旋盤のうねる音が響き、塗料のにおいがうっすらと漂う。雑多な町工場が集まる路地裏に、その木工製作所はあった。大阪府八尾市のアパートで今年2月、母(57)とともに遺体で見つかった息子(24)がかつて働いていた仕事場だ。
息子の名前を伝えると、83歳になるという社長ははっきりと覚えていた。
「ああ、まじめな子やったで、素直で。こっちが説明していると、じいっと聞いて。口数は少なかったけどな」。ハローワークを通じて申し込みがあり、日給8千円で見習いから始めてもらった、という。
拡大する息子が働いていた木工作業所。ソファの枠組みを製造していた=大阪市平野区
八尾市などによると、息子は高校を卒業してから約5年間に、八つの仕事を渡り歩いた。すし店、電気工事、金属製品塗装、病院事務、パチンコ店……。一番長く続いた職場が9カ月。ほかは1~6カ月で辞めていた。わかっている限りで最後となるのが、ソファの枠組みをつくるこの木工製作所だった。
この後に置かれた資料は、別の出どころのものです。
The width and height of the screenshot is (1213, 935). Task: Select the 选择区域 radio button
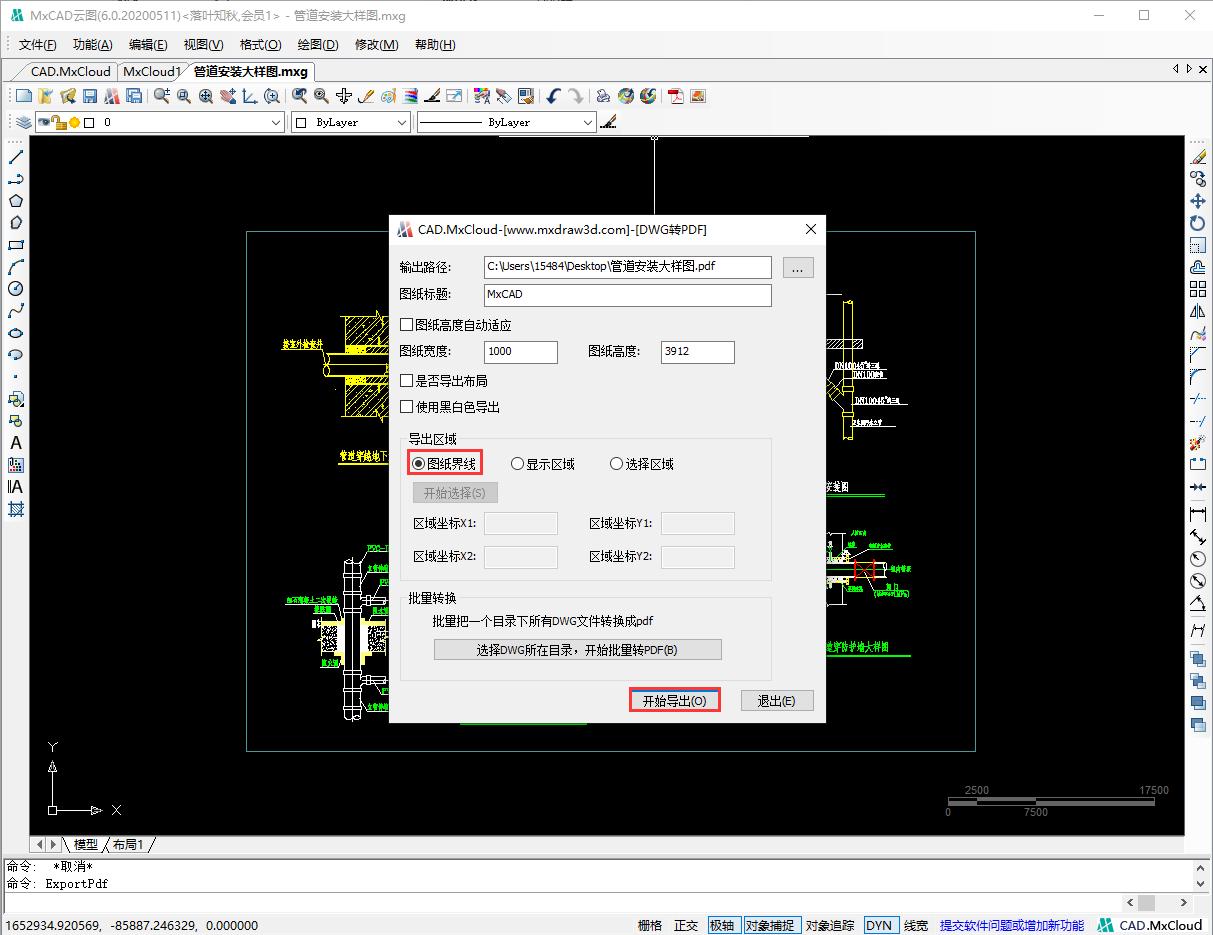(615, 463)
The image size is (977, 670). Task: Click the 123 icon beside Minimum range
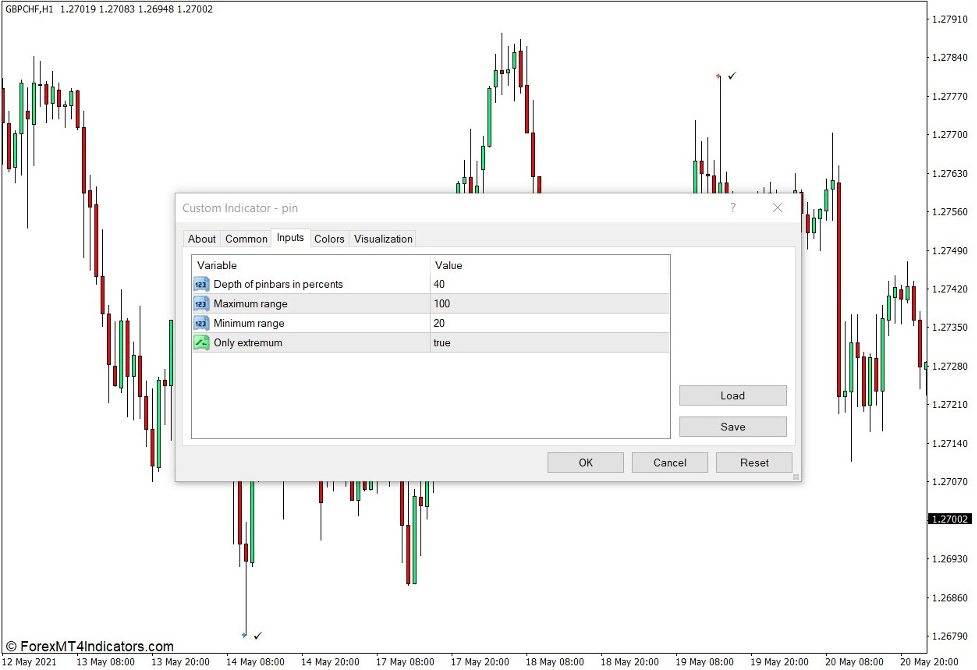(200, 323)
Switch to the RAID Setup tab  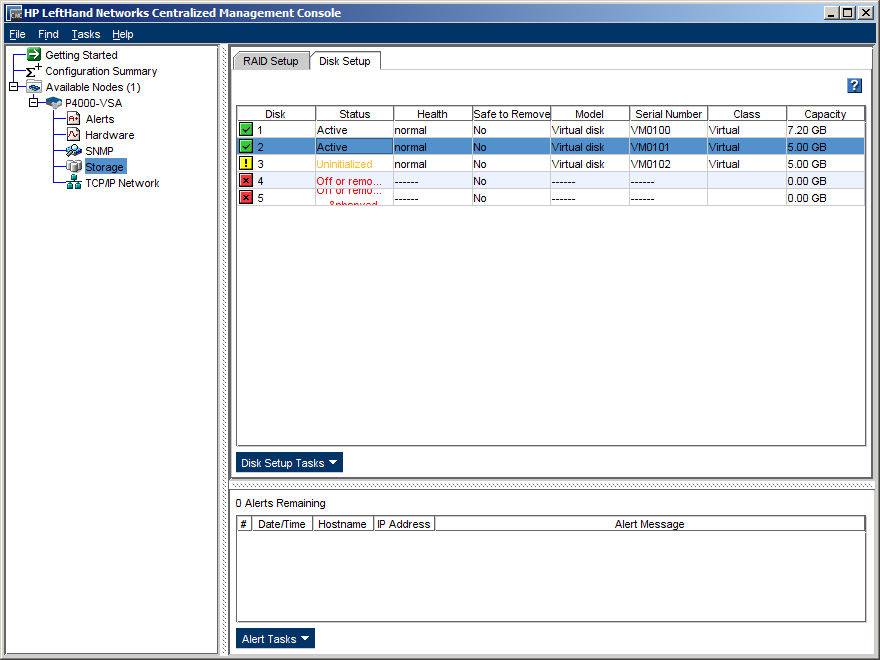click(x=270, y=61)
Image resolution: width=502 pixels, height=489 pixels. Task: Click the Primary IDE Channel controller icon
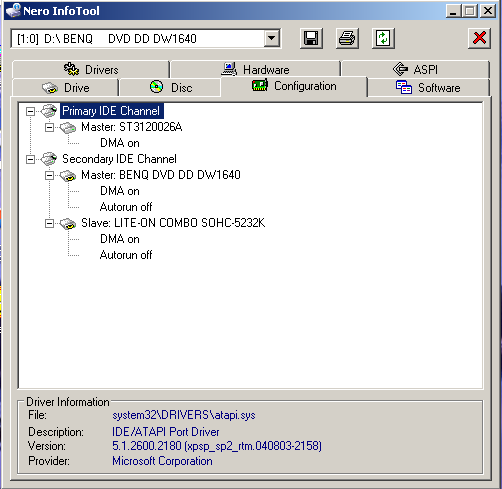[x=49, y=111]
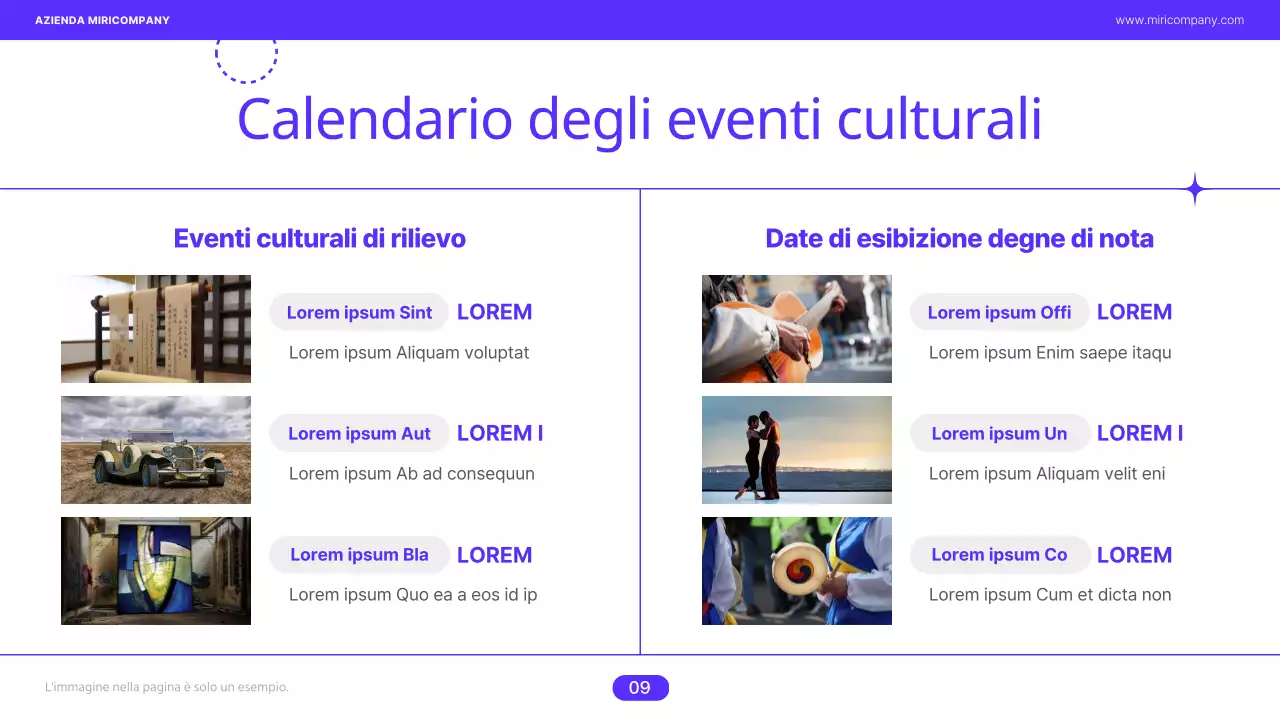Select the guitar player photo
The image size is (1280, 720).
[796, 329]
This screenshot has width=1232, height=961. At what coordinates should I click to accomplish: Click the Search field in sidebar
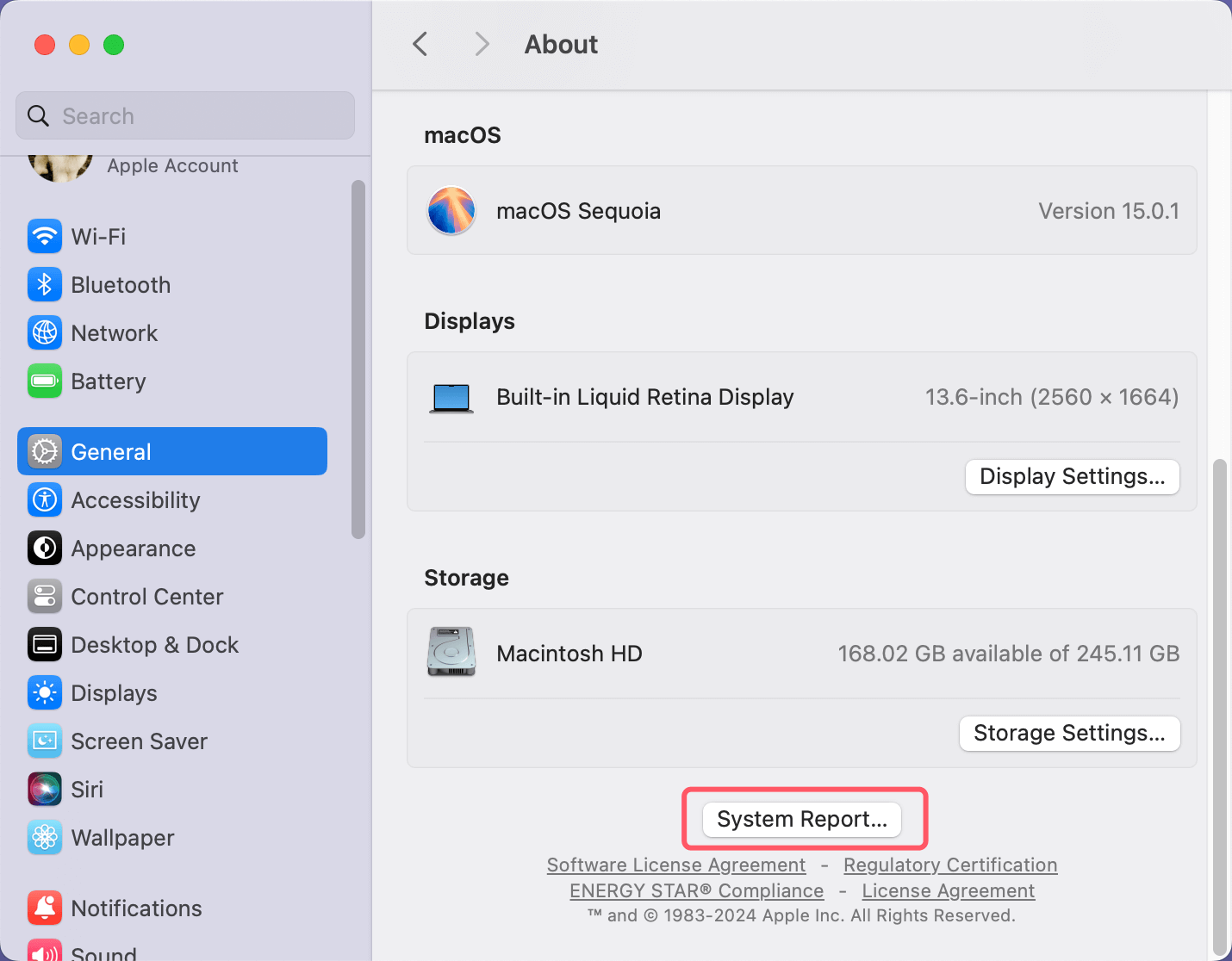(185, 115)
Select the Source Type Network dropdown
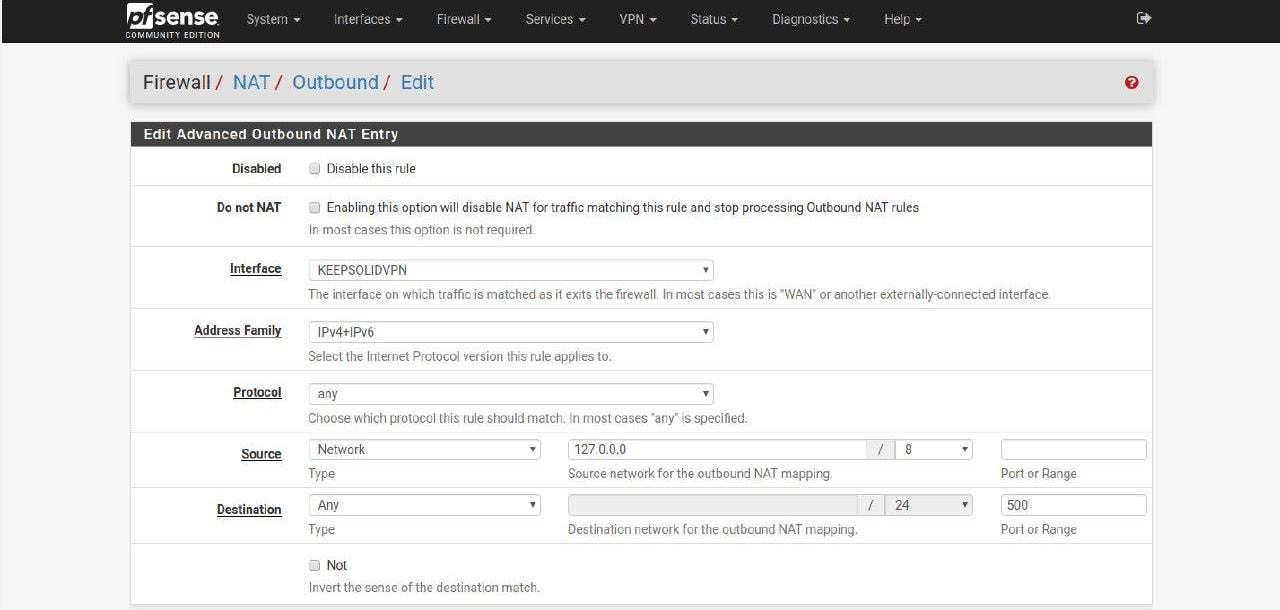 pyautogui.click(x=424, y=450)
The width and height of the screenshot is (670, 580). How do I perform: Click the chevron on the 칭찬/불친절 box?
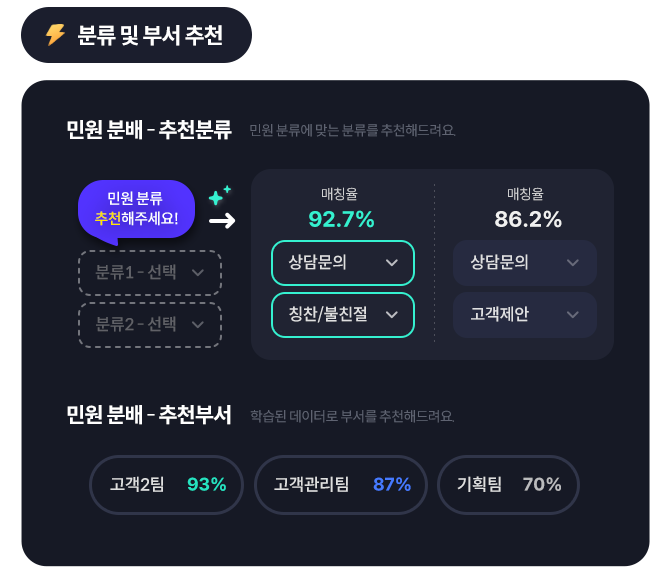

「いやいや、最初は木なんか切らせられへん。まずは、ごっついホチキスみたいなもんで木材をくっつけるところからや」
独立していたはずの息子は、母のアパートで、母の隣で見つかった。低体温症で、死後10日ほど。息子は母のもとを離れてから、どこでどう過ごしていたのか。そしてなぜ、母と同じ屋根の下で最期を迎えることになったのか。悲劇なのか、自己責任なのか、それとも――。二人の足取りを追う連載の3回目。
仕事を始めたのは2018年11月6日。社長の手元にタイムカードが残されていた。